### Data rows

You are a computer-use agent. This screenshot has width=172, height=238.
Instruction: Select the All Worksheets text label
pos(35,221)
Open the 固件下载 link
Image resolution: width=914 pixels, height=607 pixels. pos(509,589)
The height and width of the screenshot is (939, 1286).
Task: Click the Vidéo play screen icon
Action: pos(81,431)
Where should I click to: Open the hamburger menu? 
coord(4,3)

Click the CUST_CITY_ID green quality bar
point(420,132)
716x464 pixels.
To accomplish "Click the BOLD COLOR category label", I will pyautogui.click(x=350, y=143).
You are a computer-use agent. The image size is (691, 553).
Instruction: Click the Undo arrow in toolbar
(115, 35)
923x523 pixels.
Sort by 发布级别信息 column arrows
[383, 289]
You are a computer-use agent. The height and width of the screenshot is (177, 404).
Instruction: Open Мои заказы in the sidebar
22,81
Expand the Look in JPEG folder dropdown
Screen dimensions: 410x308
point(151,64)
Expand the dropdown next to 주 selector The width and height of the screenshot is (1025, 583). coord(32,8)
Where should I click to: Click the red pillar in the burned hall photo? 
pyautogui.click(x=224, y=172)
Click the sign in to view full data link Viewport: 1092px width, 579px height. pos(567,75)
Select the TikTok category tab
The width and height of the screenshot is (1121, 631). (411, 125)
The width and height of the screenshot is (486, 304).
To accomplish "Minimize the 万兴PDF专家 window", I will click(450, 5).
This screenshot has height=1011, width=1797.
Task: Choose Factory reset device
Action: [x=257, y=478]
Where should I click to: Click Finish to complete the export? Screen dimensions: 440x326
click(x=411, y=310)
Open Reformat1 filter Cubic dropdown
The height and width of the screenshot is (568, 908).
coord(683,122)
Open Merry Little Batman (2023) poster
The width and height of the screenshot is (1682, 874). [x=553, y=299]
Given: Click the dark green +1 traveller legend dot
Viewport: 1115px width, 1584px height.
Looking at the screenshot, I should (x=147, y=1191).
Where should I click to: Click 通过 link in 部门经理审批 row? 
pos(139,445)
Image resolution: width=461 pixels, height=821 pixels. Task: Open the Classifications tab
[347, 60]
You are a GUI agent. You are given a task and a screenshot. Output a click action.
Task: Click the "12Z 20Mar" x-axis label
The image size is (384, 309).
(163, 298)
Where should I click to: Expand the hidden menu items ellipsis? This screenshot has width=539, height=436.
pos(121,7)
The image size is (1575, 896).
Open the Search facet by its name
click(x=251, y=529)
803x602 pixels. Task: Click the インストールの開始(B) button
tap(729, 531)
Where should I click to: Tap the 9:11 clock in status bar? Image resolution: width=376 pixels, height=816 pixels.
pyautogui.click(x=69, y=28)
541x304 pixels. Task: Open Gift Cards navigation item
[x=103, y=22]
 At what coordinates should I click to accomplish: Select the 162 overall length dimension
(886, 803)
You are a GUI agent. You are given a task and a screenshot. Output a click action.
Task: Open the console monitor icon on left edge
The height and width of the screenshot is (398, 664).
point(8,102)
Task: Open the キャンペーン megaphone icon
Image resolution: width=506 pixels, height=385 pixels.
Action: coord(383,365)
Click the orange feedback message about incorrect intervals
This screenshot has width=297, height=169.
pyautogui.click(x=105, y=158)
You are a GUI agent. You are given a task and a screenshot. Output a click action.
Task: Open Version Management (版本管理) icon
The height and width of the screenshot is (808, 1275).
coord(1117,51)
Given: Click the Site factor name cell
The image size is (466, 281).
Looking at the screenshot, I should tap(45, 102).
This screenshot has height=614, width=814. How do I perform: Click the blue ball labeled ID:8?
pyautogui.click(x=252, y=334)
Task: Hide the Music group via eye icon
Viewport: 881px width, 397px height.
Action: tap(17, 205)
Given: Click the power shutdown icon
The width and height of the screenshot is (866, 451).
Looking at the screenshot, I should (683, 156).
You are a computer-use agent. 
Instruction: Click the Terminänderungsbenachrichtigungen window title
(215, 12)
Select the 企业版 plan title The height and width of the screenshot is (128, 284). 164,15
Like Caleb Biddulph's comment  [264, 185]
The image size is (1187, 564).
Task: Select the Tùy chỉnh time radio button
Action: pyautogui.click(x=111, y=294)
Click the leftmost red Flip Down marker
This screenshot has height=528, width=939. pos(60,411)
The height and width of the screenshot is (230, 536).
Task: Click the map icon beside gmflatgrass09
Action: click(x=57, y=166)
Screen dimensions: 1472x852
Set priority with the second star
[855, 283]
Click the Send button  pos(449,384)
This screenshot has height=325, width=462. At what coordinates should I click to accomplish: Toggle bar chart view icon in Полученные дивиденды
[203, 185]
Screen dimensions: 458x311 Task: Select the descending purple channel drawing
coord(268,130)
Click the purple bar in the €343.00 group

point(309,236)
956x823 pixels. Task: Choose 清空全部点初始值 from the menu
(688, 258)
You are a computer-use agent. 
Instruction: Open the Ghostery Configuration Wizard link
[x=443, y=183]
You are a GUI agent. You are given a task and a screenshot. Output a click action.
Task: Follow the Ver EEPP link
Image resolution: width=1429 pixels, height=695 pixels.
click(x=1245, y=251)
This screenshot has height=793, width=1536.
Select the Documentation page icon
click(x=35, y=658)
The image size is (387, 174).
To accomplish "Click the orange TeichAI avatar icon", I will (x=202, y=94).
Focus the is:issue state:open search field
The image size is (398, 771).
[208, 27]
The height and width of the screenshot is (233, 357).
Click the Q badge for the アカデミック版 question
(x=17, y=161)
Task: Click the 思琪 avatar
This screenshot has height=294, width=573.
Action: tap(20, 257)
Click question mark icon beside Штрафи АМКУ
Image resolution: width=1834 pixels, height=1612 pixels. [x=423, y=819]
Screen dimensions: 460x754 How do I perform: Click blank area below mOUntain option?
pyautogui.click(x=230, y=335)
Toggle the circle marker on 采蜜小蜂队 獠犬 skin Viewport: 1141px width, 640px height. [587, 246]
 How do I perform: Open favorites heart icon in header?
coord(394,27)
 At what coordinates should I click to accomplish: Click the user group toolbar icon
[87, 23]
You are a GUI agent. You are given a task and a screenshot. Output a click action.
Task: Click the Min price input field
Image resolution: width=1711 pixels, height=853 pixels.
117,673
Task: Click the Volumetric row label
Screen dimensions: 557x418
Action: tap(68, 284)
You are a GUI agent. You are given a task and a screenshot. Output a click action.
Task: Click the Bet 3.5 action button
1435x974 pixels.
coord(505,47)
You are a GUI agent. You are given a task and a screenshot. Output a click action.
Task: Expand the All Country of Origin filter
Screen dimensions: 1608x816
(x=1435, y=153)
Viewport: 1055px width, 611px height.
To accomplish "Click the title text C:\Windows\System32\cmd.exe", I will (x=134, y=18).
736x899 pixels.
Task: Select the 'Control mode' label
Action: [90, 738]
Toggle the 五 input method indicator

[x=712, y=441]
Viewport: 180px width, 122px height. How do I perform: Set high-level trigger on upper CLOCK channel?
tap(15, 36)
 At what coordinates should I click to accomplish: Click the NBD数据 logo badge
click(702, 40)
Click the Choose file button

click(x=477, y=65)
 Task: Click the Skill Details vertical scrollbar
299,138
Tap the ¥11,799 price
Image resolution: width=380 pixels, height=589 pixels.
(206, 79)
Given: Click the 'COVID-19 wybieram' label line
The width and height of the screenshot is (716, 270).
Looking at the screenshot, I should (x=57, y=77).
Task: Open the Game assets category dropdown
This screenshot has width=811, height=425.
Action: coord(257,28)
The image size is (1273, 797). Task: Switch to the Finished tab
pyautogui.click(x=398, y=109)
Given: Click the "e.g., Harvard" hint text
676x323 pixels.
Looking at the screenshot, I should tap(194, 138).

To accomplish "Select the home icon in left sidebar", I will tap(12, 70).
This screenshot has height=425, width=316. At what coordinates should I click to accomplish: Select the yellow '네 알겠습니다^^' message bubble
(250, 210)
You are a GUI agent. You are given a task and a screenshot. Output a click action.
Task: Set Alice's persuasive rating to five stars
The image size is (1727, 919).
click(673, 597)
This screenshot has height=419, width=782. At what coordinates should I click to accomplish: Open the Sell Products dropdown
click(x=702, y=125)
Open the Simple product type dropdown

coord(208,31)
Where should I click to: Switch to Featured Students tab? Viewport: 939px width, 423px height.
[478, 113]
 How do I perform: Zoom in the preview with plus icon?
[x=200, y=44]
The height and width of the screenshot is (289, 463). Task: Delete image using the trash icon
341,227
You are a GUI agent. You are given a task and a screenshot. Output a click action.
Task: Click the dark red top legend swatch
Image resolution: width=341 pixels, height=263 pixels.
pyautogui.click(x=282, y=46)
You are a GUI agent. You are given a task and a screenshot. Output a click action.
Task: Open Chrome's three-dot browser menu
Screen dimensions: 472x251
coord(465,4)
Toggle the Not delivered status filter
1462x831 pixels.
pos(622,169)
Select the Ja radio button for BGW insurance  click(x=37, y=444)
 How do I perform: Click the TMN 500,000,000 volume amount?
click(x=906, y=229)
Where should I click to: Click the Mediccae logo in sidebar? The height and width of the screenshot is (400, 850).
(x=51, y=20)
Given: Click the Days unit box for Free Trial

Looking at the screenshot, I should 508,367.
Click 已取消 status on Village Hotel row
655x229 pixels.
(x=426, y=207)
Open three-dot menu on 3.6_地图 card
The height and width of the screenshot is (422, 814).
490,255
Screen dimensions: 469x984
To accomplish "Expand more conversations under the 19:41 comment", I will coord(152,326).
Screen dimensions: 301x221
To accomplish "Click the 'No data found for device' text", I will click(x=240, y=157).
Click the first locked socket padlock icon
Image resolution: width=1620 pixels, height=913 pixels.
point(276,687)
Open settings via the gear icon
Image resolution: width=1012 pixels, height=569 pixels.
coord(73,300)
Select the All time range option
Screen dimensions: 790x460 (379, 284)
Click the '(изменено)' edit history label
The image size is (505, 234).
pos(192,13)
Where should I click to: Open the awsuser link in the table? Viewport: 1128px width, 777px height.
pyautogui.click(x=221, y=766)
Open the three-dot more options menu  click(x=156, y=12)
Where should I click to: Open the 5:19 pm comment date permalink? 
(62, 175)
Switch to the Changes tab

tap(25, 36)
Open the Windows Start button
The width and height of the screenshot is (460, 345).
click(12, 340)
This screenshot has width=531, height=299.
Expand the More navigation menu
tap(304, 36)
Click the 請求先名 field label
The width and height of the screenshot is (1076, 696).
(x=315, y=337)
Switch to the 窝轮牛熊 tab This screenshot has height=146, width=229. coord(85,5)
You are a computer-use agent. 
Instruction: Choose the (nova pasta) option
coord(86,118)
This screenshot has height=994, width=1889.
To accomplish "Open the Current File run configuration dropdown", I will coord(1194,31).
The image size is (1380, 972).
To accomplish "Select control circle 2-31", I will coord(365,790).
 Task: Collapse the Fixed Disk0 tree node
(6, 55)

### Aim of the task
Give the lines from the one containing "Click the sign" through the one containing "The width and height of the screenshot is (1121, 631).", inclusive, as a JSON list of strings, one string per line and blank lines left out.

### Full output
[
  "Click the sign in to view full data link Viewport: 1092px width, 579px height. pos(567,75)",
  "Select the TikTok category tab",
  "The width and height of the screenshot is (1121, 631). (411, 125)"
]